- Request
Reproduce the data below verbatim, everything from the line containing "The image size is (1022, 793)." down to the line containing "pyautogui.click(x=117, y=215)", both of those lines included, and output nothing else.
———
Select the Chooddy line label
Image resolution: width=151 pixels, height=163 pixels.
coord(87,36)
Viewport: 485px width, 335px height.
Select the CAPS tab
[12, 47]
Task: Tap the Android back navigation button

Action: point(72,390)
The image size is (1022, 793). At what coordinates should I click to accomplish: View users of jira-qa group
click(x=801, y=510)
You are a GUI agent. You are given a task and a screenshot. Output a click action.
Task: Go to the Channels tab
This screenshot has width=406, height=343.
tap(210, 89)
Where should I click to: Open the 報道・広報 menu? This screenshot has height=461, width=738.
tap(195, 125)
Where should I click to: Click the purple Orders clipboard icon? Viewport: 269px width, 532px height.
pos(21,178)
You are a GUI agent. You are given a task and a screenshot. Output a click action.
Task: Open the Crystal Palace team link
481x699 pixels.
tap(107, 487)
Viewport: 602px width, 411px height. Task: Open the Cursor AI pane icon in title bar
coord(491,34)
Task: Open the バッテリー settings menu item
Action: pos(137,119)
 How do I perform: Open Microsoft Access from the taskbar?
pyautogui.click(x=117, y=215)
———
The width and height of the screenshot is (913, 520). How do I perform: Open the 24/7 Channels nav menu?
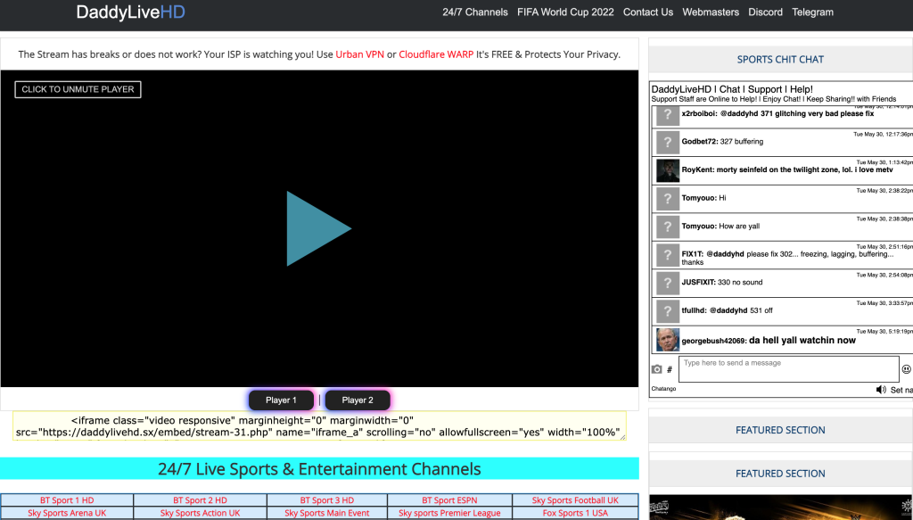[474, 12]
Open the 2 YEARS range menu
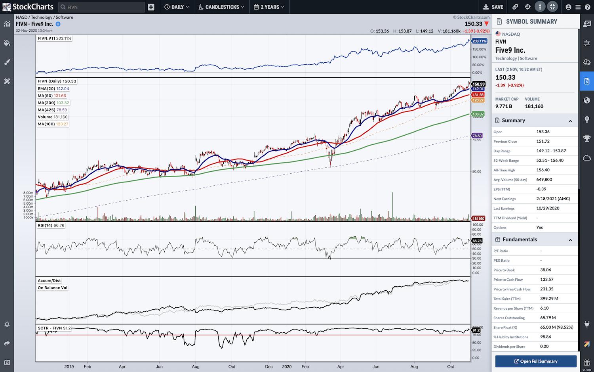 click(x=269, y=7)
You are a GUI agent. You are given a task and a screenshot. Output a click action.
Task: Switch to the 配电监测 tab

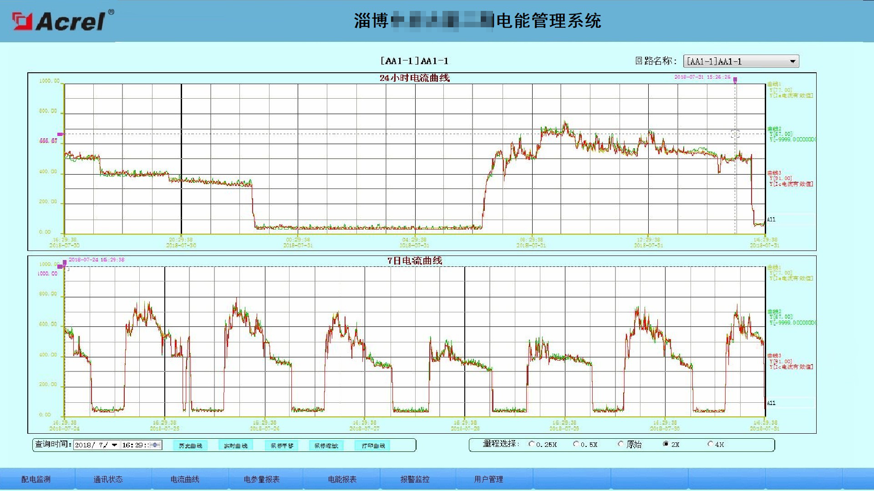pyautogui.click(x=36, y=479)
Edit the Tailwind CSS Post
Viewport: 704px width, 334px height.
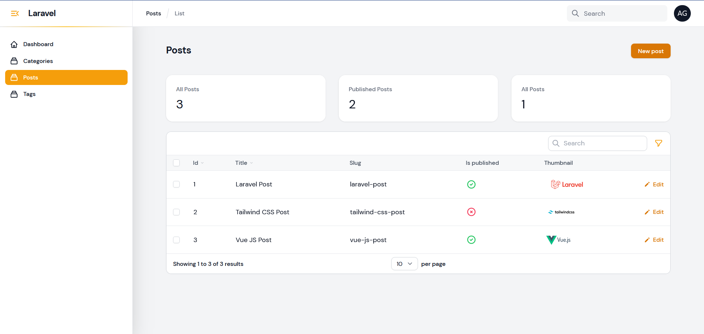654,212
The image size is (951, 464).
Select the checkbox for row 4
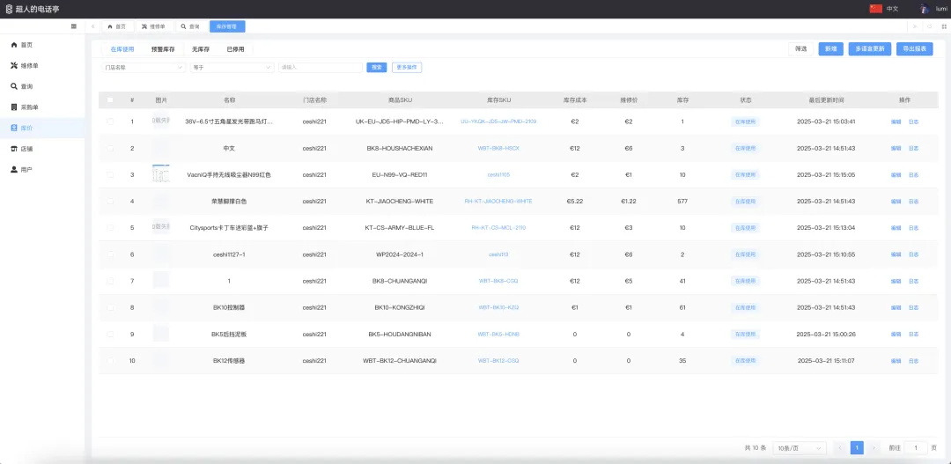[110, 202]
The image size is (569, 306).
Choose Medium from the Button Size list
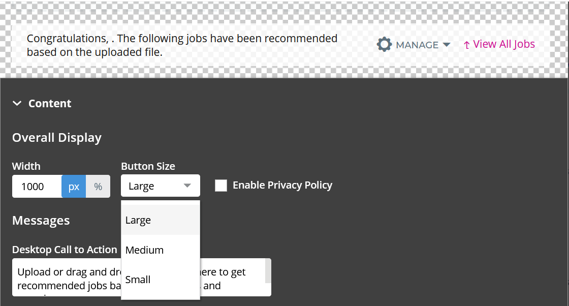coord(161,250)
———
- Exercise solution
The image size is (1022, 793). At what coordinates should I click to accomplish: View users of jira-qa group
click(x=801, y=510)
You are a GUI agent. You are given a task and a screenshot. Output a click action.
Task: Go to the Channels tab
This screenshot has width=406, height=343.
tap(210, 89)
Where should I click to: Open the 報道・広報 menu? This screenshot has height=461, width=738.
tap(195, 125)
Where should I click to: Click the purple Orders clipboard icon? Viewport: 269px width, 532px height.
pos(21,178)
You are a GUI agent. You are given a task and a screenshot. Output a click action.
Task: Open the Crystal Palace team link
481x699 pixels.
tap(107, 487)
Viewport: 602px width, 411px height. Task: Open the Cursor AI pane icon in title bar
coord(491,34)
Task: Open the バッテリー settings menu item
Action: pos(137,119)
 How do I perform: Open Microsoft Access from the taskbar?
pyautogui.click(x=117, y=215)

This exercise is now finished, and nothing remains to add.